时间:2016-11-17 21:08:34

标签: python regex

我试图在大多数文件开头的注释掉代码中匹配开源许可证类型。但是,在所需字符串(例如较小的通用公共许可证)跨越两行的情况下,我遇到了困难。例如,请参阅许可证下面的代码。

 * Copyright (c) Codice Foundation
 * <p/>
 * This is free software: you can redistribute it and/or modify it under the terms of the GNU Lesser
 * General Public License as published by the Free Software Foundation, either version 3 of the
 * License, or any later version.
 * <p/>
 * This program is distributed in the hope that it will be useful, but WITHOUT ANY WARRANTY; without
 * even the implied warranty of MERCHANTABILITY or FITNESS FOR A PARTICULAR PURPOSE. See the GNU
 * Lesser General Public License for more details. A copy of the GNU Lesser General Public License
 * is distributed along with this program and can be found at
 * <http://www.gnu.org/licenses/lgpl.html>.
 */

由于注释代码中的空格数量未知以及不同语言中的注释字符不同,因此无法使用正则表达式回溯。
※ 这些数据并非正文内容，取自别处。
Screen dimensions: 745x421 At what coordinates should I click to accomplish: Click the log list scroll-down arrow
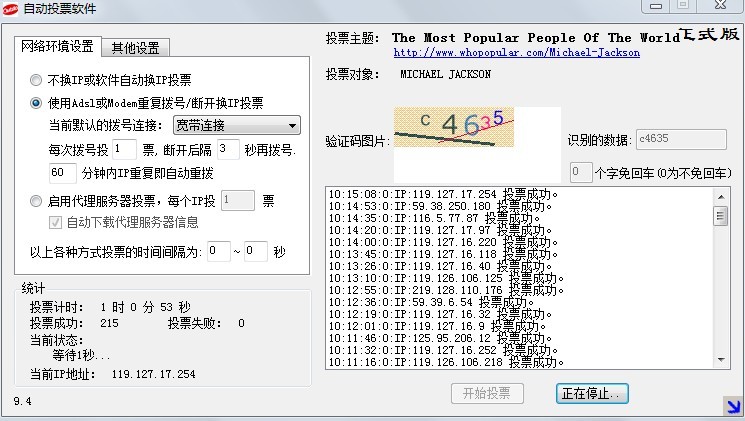[x=720, y=360]
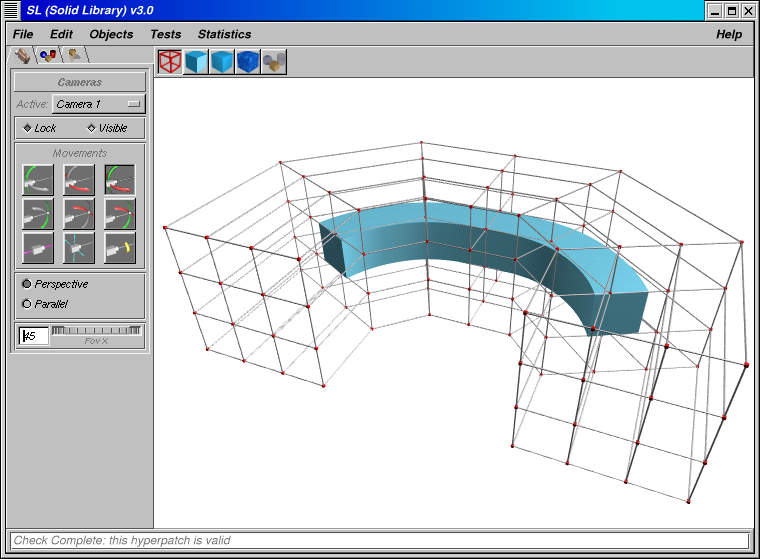This screenshot has width=760, height=559.
Task: Toggle the camera Lock option
Action: point(40,128)
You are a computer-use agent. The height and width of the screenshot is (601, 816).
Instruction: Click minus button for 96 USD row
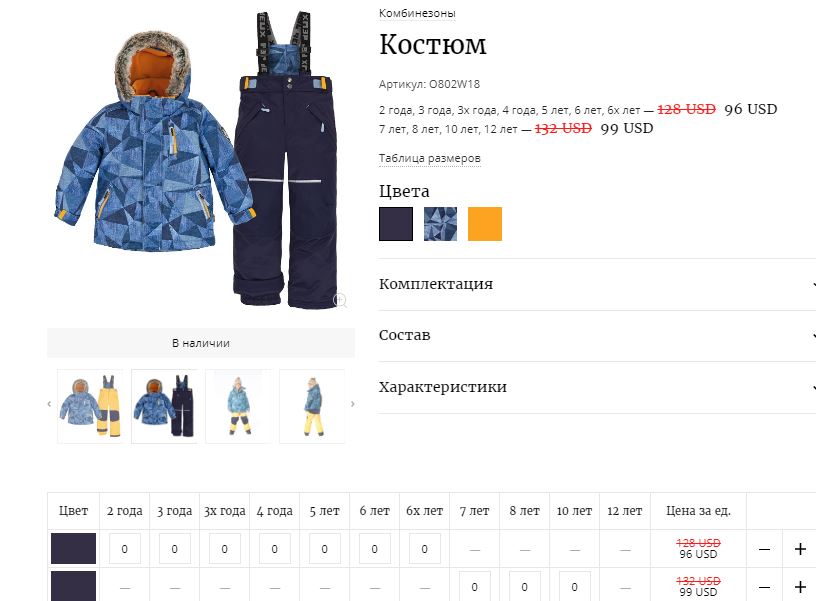764,549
我当前的正则表达式表达式的示例如下:

self._cr_license_re['GNU']                            = re.compile('\sGNU\D')
self._cr_license_re['MIT License']                    = re.compile('MIT License|Licensed MIT|\sMIT\D')
self._cr_license_re['OpenSceneGraph Public License']  = re.compile('OpenSceneGraph Public License', re.IGNORECASE)
self._cr_license_re['Artistic License']               = re.compile('Artistic License', re.IGNORECASE)
self._cr_license_re['LGPL']                           = re.compile('\sLGPL\s|Lesser General Public License', re.IGNORECASE)
self._cr_license_re['BSD']                            = re.compile('\sBSD\D')
self._cr_license_re['Unspecified OS']                 = re.compile('free of charge', re.IGNORECASE)
self._cr_license_re['GPL']                            = re.compile('\sGPL\D|(?<!Lesser)\sGeneral Public License', re.IGNORECASE)
self._cr_license_re['Apache License']                 = re.compile('Apache License', re.IGNORECASE)
self._cr_license_re['Creative Commons']               = re.compile('\sCC\D')

我欢迎任何有关如何在python中使用正则表达式解决此问题的建议。

1 个答案:

答案 0 :(得分:1)

您可以使用this regex并替换为空格

\s*\*\s*\/?

这应该将多行评论放在一行,然后你可以在其中找到许可证。